Dataset =
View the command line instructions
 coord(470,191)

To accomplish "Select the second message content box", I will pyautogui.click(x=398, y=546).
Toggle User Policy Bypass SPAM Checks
==
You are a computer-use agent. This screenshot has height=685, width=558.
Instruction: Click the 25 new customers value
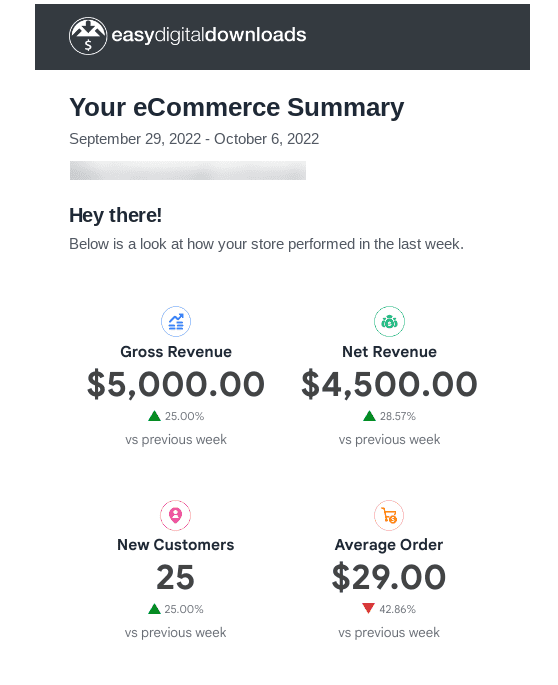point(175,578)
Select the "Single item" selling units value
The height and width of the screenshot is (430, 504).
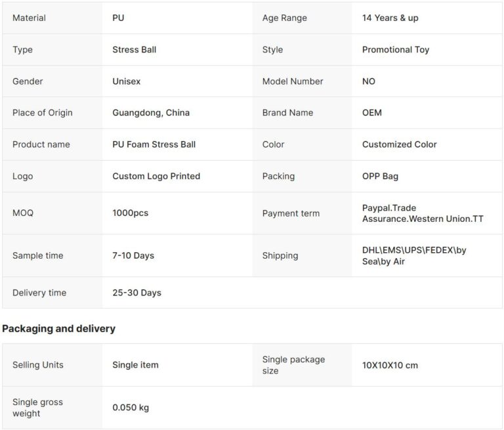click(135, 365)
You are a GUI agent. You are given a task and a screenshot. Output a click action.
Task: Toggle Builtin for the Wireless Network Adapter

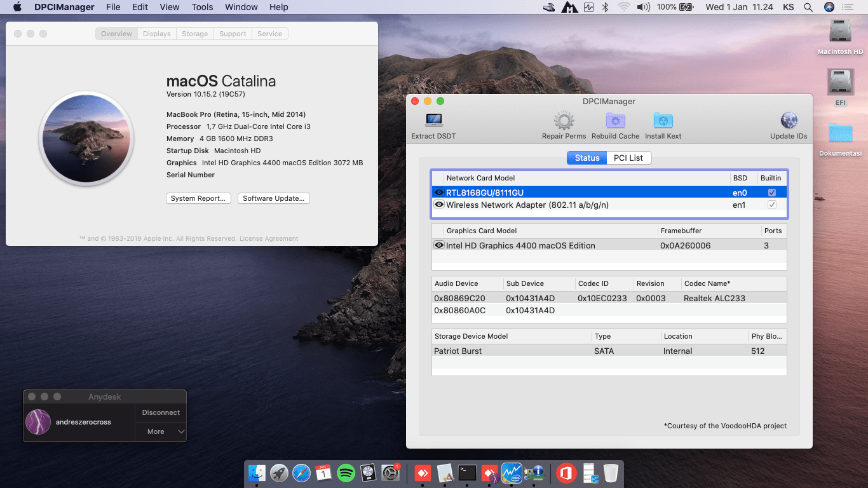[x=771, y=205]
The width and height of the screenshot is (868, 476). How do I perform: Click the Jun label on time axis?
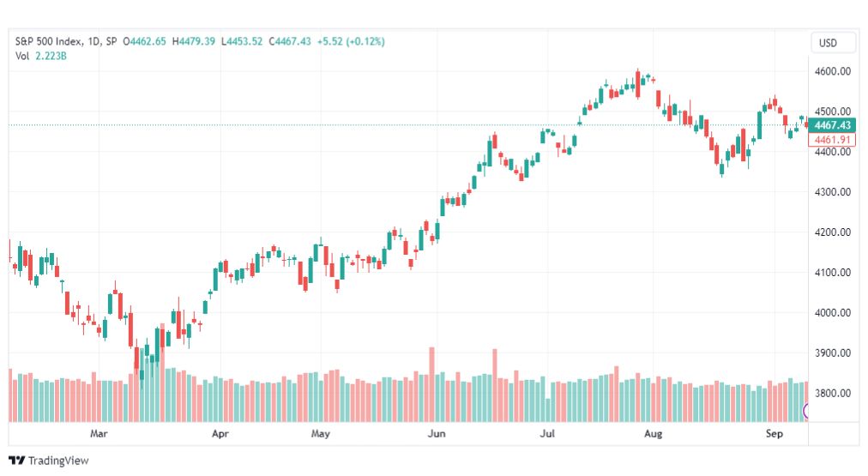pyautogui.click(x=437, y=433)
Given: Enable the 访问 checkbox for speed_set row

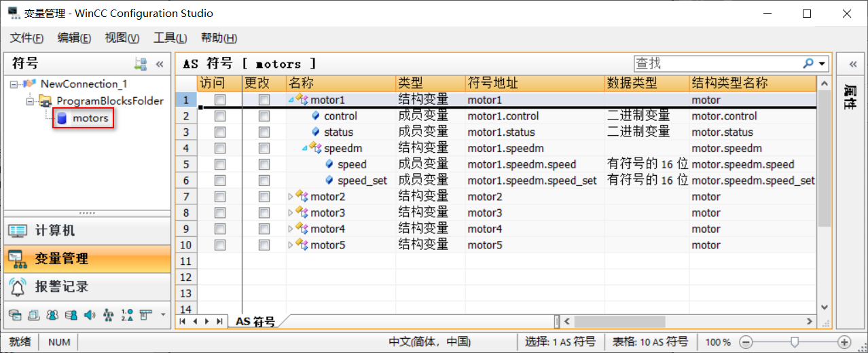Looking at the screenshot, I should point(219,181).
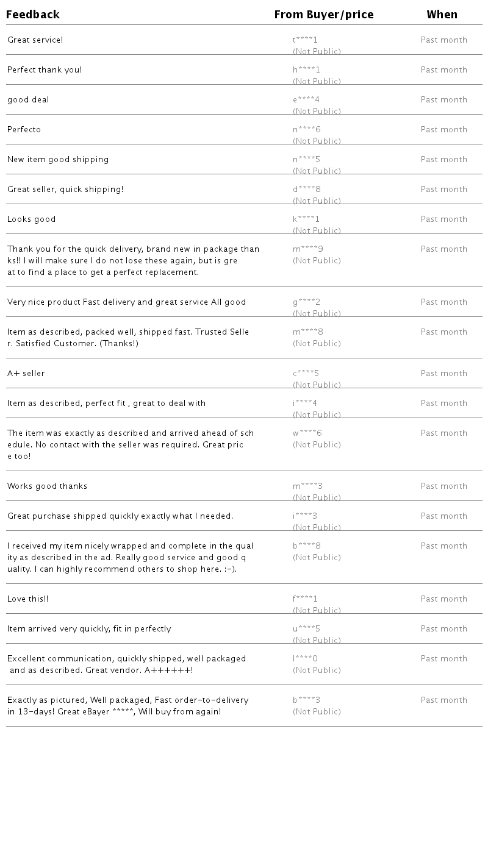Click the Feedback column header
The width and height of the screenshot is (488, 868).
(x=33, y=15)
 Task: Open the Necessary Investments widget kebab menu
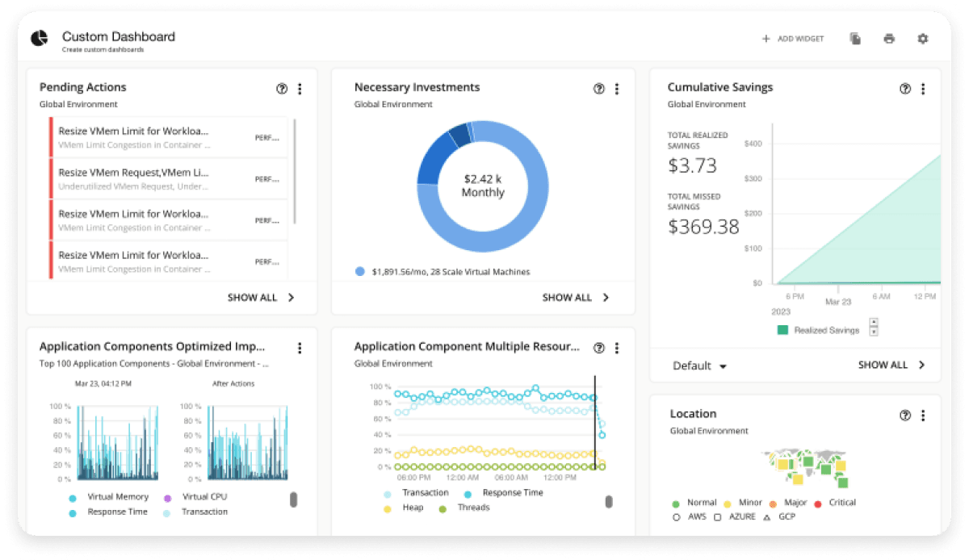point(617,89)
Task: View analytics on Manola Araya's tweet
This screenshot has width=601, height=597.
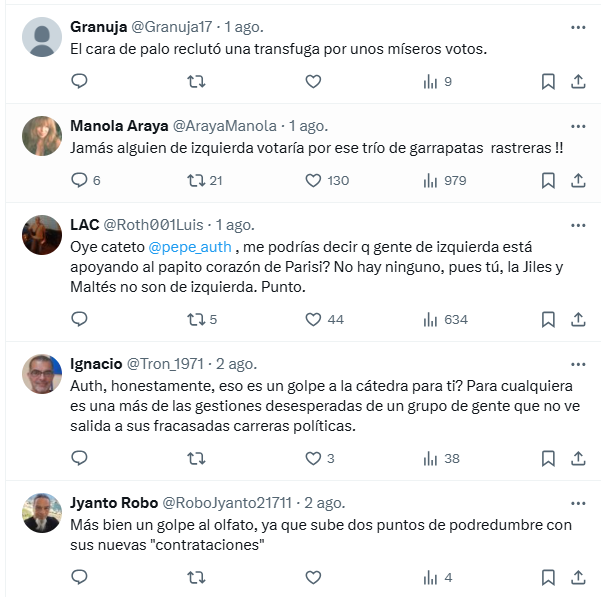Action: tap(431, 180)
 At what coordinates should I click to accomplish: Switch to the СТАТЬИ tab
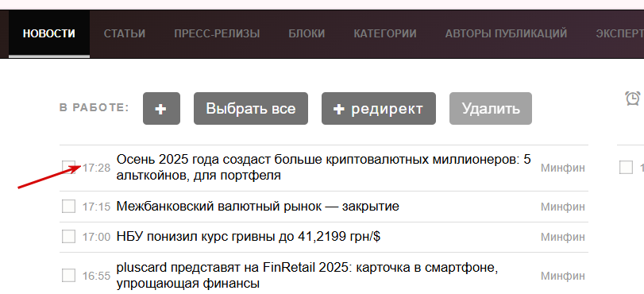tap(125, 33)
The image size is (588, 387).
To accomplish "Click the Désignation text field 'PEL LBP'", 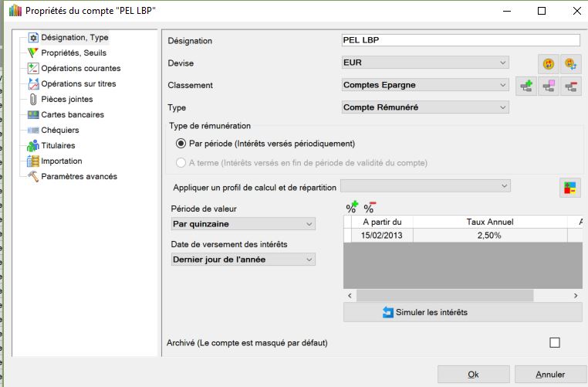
==
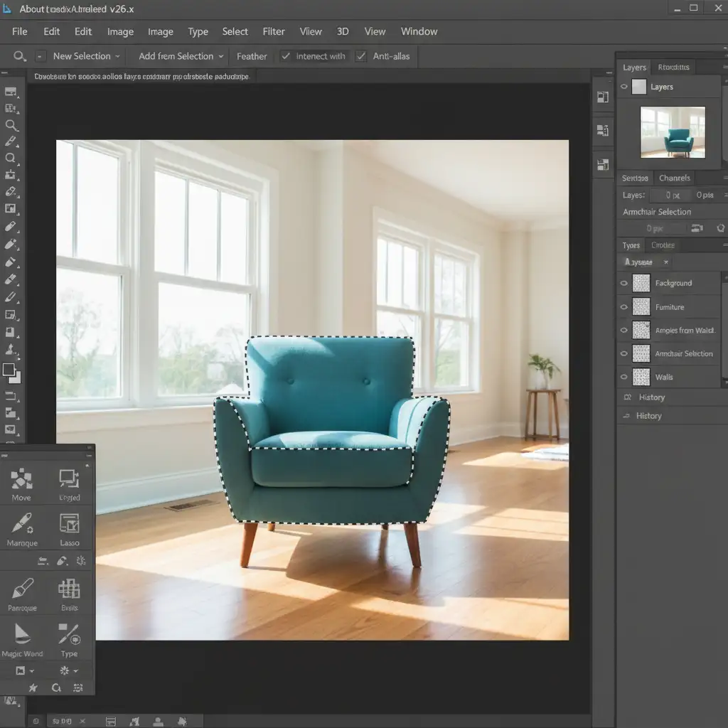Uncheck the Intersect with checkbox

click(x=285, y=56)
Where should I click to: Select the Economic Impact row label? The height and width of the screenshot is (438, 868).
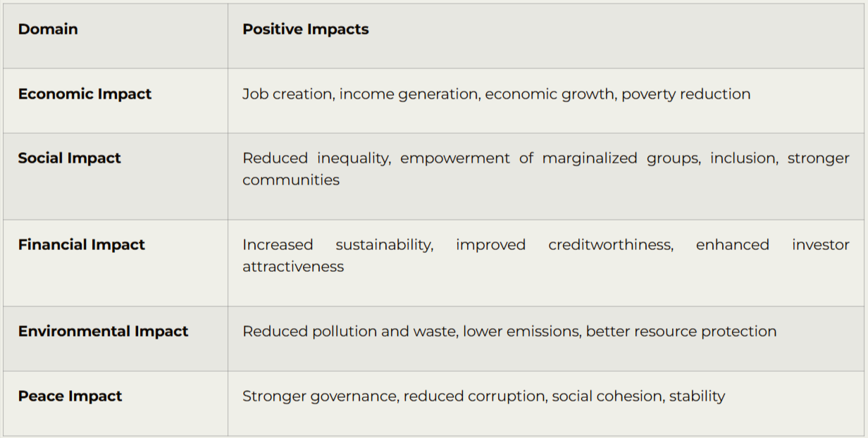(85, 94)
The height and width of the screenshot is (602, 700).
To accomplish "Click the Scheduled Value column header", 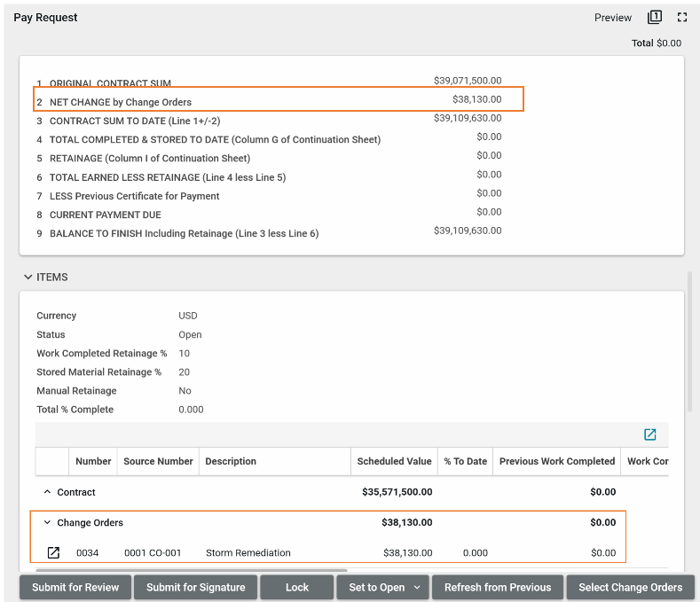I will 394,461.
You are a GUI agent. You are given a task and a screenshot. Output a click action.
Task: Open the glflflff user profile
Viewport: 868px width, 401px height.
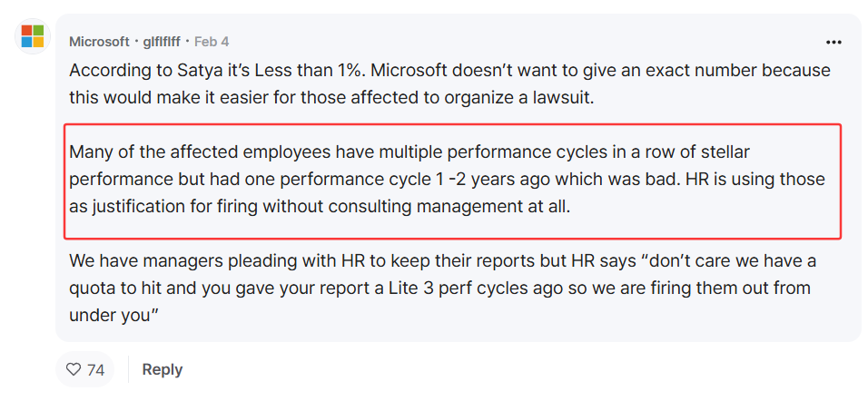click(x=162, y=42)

Instructions for the task =
In the records above, find the line with "The image size is (588, 387).". Print exactly from there through the line with "the Désignation text", minus the pictures.

Answer area =
The image size is (588, 387).
To accomplish "Click the Désignation text field 'PEL LBP'", 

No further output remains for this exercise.